Todo esto pensé a la vez que me aplicaba
máscara de pestañas con una mano y sujetaba a la koala parlante a mi cadera con
la otra, mientras ella se entretenía limpiando con toallitas húmedas el espejo del
baño en el que me veía como un retrato picassiano. A la vez intentaba alejar a
la heredera mayor de mis coloretes caros y delicados y a la heredera mediana de
la caja de tampones de la que no quedaba prácticamente ni uno dentro de su
paquetito. Y como el percal era bastante desalentador, volví a concentrarme en
el momento fan, en el sonido Movirrecord, el olor a palomitas y a ambientador
de cines universal marca ACME, en el gustazo de poder ver una película sin ser interrumpida
quinientas veces para atender esas
urgencias que se les ocurren a los niños cuando no se les ocurre nada más y
quieren dar por sac… recibir el afecto y el amor de sus queridos padres.

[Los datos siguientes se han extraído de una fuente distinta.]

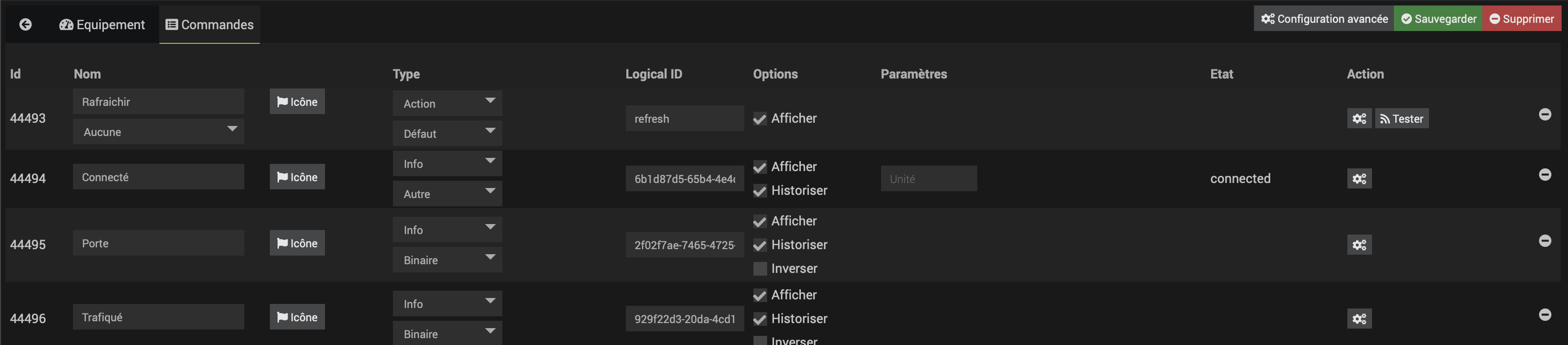Open configuration gears for Connecté command

tap(1359, 178)
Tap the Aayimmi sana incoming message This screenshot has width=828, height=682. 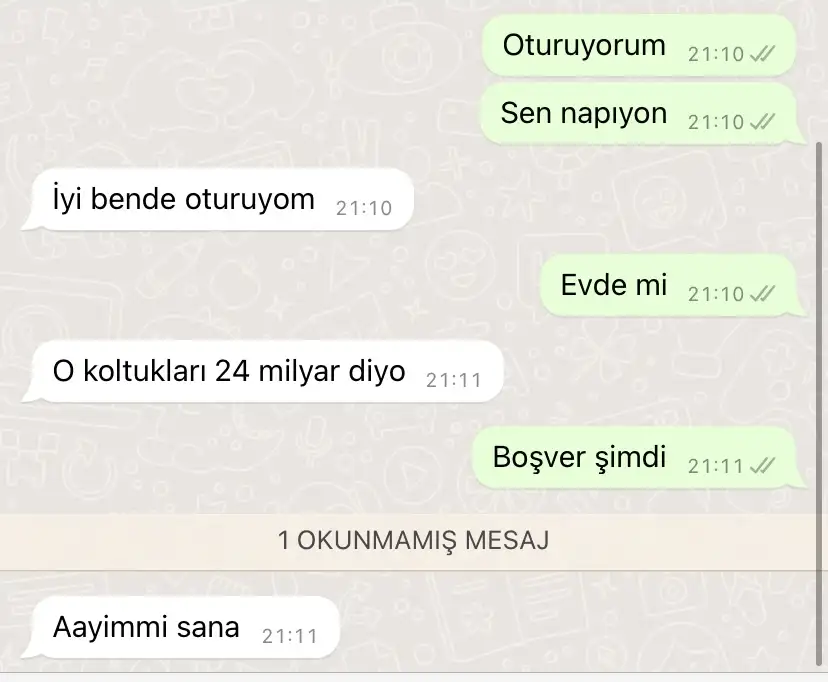tap(180, 628)
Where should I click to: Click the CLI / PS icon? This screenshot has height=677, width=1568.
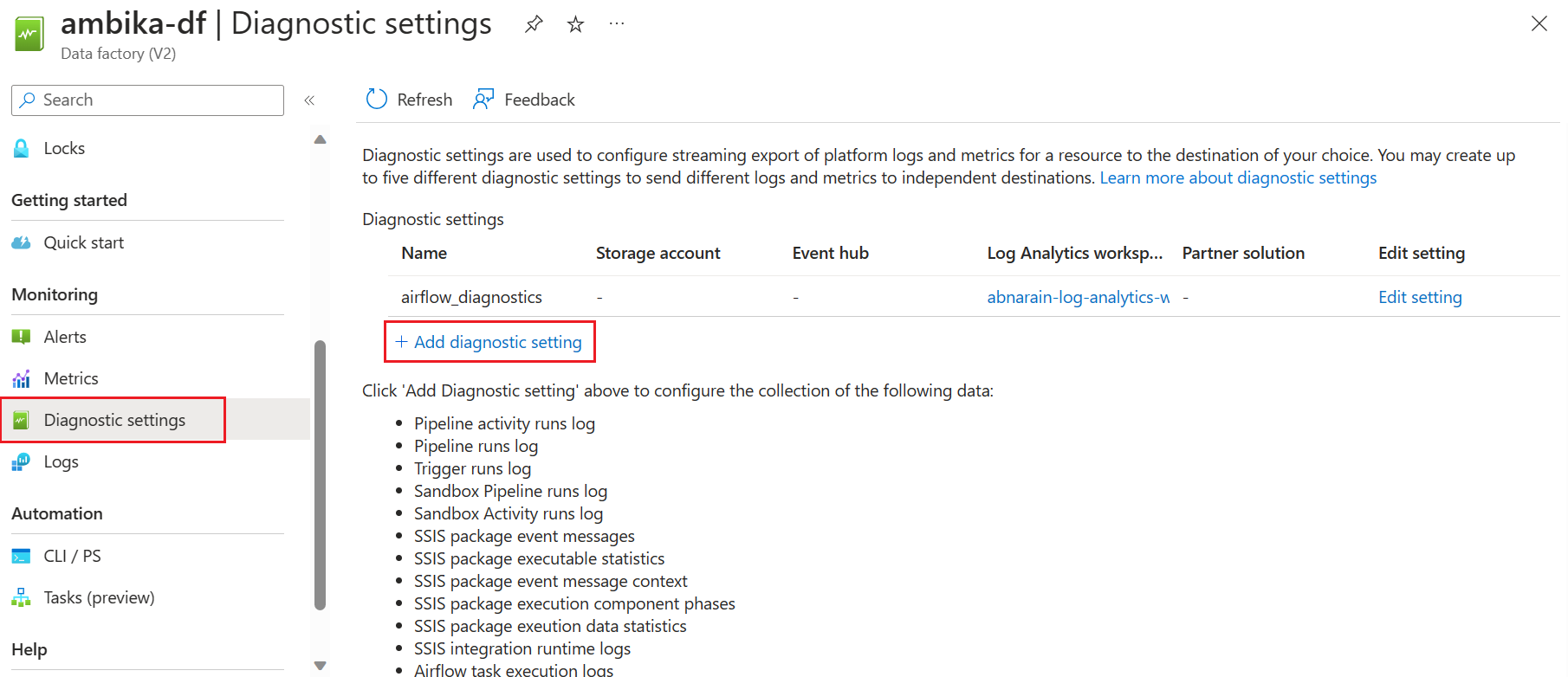coord(22,557)
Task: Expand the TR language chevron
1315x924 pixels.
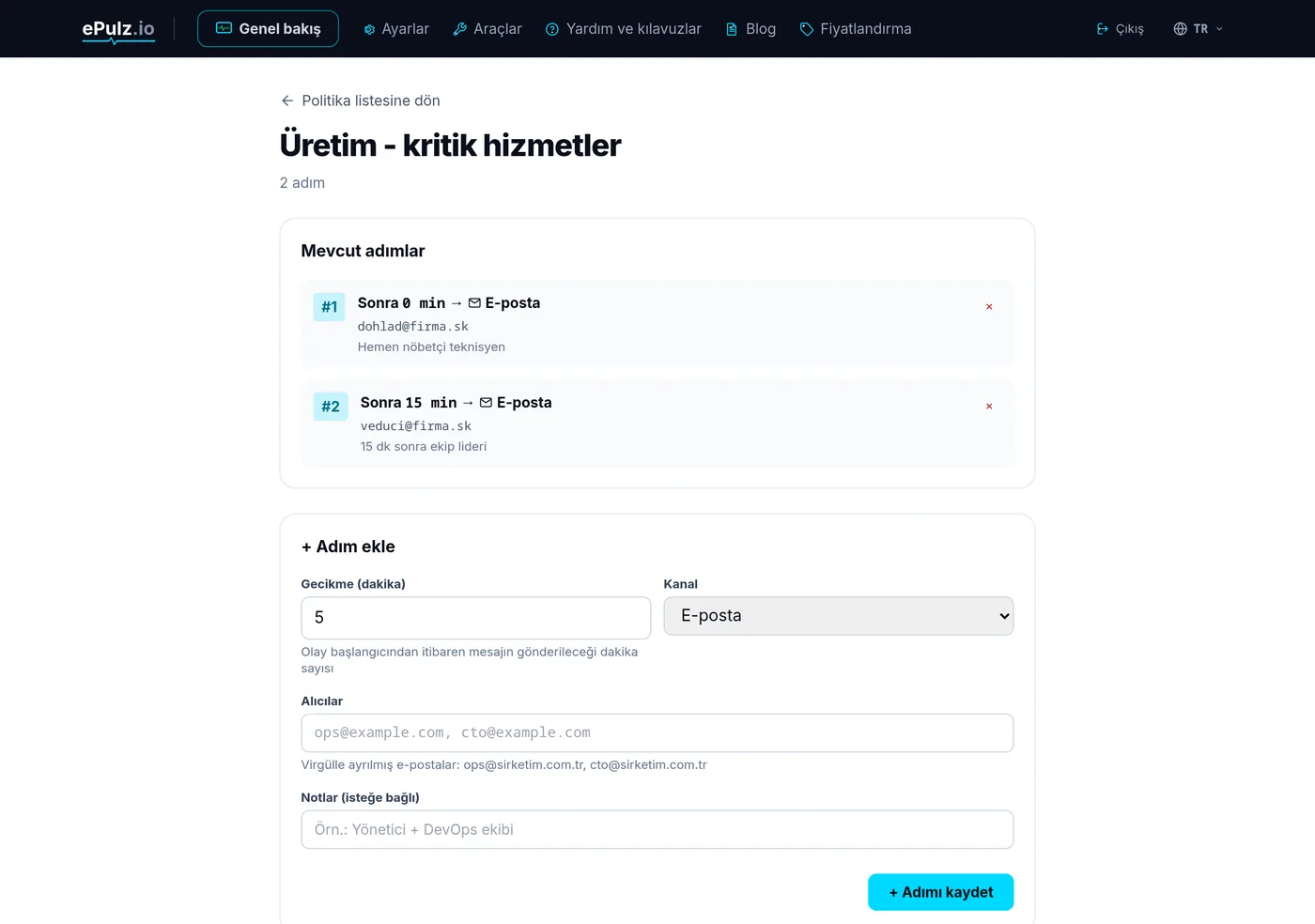Action: coord(1219,29)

Querido había preparado las cenas,
pijamas y zapatillas como si de los tres ositos de Ricitos de Oro se tratase,
de mayor a menor. “Todo bajo control, Cari. Anda, vete ya que llegarás tarde,
como siempre”. Preferí ignorar la coletilla final porque mi Paco me esperaba,
pero llegar tarde cuando tienes que arreglar a tres niñas y a ti misma está
permitido en muchos países (a lot of countries. De nada). Al final se le quebró un poco la voz pero supo
mantenerse firme y esbozar una gran sonrisa para que me fuera tranquila. Y me
hubiera ido de no ser por el ataque de mamitis que le dio a la koala pequeña y
que a punto estuvo de hacerme dar marcha atrás, pero papá tenía preparada su
criptonita y en cuanto escuchó como se abría el paquete de gusanitos, me soltó
el cuello y desapareció con esos andares a lo John Wayne que le caracterizan
desde hace un par de meses, lo mismito que si se hubiese bajado de un
unicornio.
Y yo me fui. Con mi amiga. Sin
herederas. Con palomitas. Sin rencores. Dispuesta a disfrutar de lo que más me
gusta en un hombre: que me haga reír. Volví a renovar mis votos de amor de fan por
Paco Leon (Paco Lion or Luisma too) y regresé a casa sintiéndome medio piripi
por la velocidad a la que nos habíamos tomado unas cerveza mi amiga y yo y
también orgullosa por tener en casa a mi humorista particular.
— Es que me
descojono contigo, Cari— le dije como muestra de mi amor por él.
Quise sellar mi declaración con un
buen beso de película pero me desequilibré y se lo di en la oreja. Pensó que le
había perforado el tímpano, así que con la mano en la oreja y hablándome muy
alto, dijo que iba al centro de salud a corroborar su diagnóstico, pero a mí no
me engañaba; iba a por una buena gripe y una semana de cama. O dos.